Veel geleerden hebben door de eeuwen heen allerlei middeltjes bedacht om het gebit te verzorgen. Al gebruikten zij vaak vreemde ingrediënten. Goede tandpoeders worden, volgens de schrijver van een Perzische tekst, gemaakt van verbrande en daarna vermalen hoorn, schelpen of slakkenhuisjes. Andere recepten bevatten ook nog gedroogde vogelpoten, kruiden, honing en allerhande mineralen zoals lood of leisteen. Oude Chinese heelmeesters raadden aan om te spoelen met urine van een kind. In de Middeleeuwen werd een soort tandpoeder gemaakt uit dierlijke botten. Een uit die tijd stammend recept spreekt van konijnen- en muizenschedels en de enkel van een koe. Dit alles moet samen worden verbrand en met de as werden de tanden gepoetst. De Italiaanse edelman Amaldo de Vilanova uit de veertiende eeuw raadt het volgende aan om het gebit schoon te houden; een mengsel aan van 4 delen honing, wilde kalebas, rozenwater en bietsuiker. Na het poetsen raadde hij iedereen aan de mond te spoelen met pure wijn. Dit zou je tanden schoon en sterk maken…en je mond klaar om te kussen!
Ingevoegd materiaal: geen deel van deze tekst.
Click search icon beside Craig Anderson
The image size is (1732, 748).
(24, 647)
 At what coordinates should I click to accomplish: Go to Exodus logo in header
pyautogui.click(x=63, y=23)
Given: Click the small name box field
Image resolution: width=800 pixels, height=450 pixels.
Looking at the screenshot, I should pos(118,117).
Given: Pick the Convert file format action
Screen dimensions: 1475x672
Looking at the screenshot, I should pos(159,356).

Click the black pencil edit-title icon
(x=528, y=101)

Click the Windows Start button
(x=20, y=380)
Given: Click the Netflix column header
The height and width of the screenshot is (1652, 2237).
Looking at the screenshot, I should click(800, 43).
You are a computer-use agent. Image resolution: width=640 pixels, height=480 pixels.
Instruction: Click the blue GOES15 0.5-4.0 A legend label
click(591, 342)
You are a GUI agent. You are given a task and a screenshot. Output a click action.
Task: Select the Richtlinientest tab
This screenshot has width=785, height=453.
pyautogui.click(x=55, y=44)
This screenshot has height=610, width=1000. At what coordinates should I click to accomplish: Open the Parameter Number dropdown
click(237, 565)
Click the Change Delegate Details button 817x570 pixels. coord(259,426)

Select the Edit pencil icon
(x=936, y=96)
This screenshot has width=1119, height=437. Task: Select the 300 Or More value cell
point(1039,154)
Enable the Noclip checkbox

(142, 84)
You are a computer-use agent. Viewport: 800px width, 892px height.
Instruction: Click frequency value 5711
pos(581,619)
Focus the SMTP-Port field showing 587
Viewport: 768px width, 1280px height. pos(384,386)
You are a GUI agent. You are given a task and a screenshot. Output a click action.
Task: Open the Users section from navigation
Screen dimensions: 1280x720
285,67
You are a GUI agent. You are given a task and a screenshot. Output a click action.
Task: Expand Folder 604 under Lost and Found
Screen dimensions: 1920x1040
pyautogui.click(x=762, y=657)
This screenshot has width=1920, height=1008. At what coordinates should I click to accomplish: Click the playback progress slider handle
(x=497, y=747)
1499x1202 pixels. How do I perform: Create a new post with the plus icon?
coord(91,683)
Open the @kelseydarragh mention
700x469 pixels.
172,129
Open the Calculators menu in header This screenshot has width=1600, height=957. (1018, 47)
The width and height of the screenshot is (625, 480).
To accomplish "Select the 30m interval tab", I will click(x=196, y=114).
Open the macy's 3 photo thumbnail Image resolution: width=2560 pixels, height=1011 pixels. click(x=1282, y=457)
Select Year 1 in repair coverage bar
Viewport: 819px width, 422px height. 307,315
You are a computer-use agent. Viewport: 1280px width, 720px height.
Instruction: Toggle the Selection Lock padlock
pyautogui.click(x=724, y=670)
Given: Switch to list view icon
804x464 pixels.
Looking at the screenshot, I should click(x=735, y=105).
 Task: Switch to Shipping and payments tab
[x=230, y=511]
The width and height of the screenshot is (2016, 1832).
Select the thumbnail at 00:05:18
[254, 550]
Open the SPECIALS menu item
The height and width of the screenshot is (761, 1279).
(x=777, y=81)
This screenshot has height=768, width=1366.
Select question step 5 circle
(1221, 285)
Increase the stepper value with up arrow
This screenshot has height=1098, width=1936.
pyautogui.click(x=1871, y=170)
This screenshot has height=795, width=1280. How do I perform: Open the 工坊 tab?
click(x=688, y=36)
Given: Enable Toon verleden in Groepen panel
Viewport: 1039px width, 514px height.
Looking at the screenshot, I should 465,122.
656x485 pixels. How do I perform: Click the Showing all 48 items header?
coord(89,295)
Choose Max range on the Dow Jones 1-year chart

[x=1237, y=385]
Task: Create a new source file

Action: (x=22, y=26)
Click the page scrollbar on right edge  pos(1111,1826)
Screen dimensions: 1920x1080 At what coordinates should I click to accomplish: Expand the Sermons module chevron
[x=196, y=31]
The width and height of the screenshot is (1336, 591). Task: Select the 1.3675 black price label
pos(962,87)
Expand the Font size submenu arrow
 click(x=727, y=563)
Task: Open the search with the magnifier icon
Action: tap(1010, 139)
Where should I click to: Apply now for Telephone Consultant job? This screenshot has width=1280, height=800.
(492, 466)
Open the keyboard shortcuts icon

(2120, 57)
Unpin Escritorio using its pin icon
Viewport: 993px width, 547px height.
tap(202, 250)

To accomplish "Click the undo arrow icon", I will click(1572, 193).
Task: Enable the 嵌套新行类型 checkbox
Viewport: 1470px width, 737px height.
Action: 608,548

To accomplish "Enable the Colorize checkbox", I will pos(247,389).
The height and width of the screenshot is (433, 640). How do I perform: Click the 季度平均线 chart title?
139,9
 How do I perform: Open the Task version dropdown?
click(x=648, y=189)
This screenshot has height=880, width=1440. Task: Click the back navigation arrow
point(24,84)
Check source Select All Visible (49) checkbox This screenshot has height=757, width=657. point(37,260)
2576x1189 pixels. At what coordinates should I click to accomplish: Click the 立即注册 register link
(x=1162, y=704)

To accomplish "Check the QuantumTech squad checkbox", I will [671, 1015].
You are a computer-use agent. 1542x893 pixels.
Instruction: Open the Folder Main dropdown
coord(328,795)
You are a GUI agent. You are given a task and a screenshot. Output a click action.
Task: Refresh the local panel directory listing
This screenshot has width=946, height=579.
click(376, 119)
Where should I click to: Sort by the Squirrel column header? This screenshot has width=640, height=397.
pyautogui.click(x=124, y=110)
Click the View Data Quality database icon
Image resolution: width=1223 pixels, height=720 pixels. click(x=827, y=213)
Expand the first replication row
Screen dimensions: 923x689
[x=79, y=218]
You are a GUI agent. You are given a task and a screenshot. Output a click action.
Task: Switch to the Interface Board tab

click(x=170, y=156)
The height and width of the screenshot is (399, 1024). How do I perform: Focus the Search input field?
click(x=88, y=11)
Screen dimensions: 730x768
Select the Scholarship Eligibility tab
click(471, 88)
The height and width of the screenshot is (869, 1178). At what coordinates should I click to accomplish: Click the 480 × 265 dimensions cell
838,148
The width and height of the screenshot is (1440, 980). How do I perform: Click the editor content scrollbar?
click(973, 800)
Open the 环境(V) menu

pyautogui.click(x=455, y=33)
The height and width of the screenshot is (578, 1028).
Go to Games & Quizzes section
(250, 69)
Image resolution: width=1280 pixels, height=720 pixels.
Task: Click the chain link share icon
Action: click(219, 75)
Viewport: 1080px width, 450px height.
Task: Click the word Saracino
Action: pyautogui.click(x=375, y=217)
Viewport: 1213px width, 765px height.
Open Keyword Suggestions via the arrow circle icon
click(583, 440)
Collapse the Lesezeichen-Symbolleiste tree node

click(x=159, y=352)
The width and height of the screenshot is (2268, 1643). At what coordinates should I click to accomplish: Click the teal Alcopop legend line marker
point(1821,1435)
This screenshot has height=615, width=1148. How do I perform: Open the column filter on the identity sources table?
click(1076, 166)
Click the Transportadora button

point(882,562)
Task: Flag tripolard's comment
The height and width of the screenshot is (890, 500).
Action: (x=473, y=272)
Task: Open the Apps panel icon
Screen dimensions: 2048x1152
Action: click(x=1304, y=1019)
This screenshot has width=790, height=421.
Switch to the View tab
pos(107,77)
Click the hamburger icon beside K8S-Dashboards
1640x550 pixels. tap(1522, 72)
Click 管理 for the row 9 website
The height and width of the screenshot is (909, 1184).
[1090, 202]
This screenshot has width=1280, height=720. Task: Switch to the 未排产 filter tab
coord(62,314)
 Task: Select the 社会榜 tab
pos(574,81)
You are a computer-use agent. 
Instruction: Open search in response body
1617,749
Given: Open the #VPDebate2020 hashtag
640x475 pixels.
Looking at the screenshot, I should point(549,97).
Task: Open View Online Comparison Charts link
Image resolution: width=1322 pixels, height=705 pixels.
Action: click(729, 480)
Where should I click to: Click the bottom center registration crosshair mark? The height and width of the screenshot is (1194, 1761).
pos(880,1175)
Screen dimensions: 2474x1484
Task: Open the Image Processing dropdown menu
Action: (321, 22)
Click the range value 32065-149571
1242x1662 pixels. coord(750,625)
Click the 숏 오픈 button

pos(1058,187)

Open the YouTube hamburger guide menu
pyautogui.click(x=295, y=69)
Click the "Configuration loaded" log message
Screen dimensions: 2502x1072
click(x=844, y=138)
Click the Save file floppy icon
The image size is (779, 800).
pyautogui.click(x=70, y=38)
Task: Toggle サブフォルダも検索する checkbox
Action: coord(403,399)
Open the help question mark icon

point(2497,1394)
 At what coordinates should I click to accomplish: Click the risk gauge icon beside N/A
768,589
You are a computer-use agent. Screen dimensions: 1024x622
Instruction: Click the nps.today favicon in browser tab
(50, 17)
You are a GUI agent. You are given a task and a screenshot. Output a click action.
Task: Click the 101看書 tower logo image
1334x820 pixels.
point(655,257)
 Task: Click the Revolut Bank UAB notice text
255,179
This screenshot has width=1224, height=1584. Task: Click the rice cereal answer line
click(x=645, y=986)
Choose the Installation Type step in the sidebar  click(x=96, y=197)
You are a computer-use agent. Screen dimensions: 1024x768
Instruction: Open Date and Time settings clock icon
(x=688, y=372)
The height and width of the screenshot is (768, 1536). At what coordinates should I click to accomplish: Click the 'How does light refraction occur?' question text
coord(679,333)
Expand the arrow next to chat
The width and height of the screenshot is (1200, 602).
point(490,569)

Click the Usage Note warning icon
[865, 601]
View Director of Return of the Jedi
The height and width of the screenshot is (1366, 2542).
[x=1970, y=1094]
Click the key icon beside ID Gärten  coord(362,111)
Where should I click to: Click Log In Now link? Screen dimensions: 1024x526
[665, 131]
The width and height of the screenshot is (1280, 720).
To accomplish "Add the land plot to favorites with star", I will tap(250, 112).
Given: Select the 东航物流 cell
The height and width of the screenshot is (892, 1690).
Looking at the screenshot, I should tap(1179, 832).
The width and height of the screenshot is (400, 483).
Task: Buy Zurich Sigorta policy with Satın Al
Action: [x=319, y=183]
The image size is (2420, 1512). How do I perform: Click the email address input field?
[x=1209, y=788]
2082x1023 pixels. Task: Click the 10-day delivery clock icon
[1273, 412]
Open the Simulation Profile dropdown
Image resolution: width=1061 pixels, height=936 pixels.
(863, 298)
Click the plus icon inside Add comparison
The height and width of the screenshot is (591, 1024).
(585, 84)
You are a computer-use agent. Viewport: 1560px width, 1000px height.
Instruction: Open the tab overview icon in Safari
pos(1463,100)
Na 1800 komt de samenstelling van tandpasta steeds dichter in de buurt van de substantie die vandaag de dag uit de tube komt. Er is één verschil, de pasta werkte te goed. Gruis van baksteen, porselein en aardewerk als polijstmiddel deed de tanden en kiezen meer kwaad dan goed. Maar na veel experimenten en versleten tanden werd er wel voortgang geboekt. Zo voegde in 1824 een tandarts met de naam Peabody voor het eerst zeep toe aan de pasta in een potje. Dat werd de nieuwe standaard. In 1850 produceerde de 23 jarige Amerikaanse tandarts Washington Wentworth Sheffield de eerste tandpasta die echt grote gelijkenissen vertoont met onze huidige tandpasta’s. Hij vond die potjes eigenlijk niks en broedde dan ook lang op een schonere oplossing. Veertig jaar later richtte Sheffield het bedrijf Beecham’s op en begon met de productie en verkoop van tandpasta in een revolutionaire verpakking; de tube. Het duurde niet lang of deze tube veroverde de gehele wereld. De ons nu zo vertrouwde tandpasta in een tube verscheen in Nederland pas zo’n eeuw geleden in de winkels. De zeep in de tandenpasta werd later door andere ingrediënten vervangen en nog veel later werd ook de nu alom vertegenwoordigde fluoride toegevoegd.





Met deze kennis op zak kunnen we wel stellen dat de uitspraak” ga je mond soelen met zeep ” ineens heel logisch klinkt. Net zoals “ergens een potje van maken” trouwens.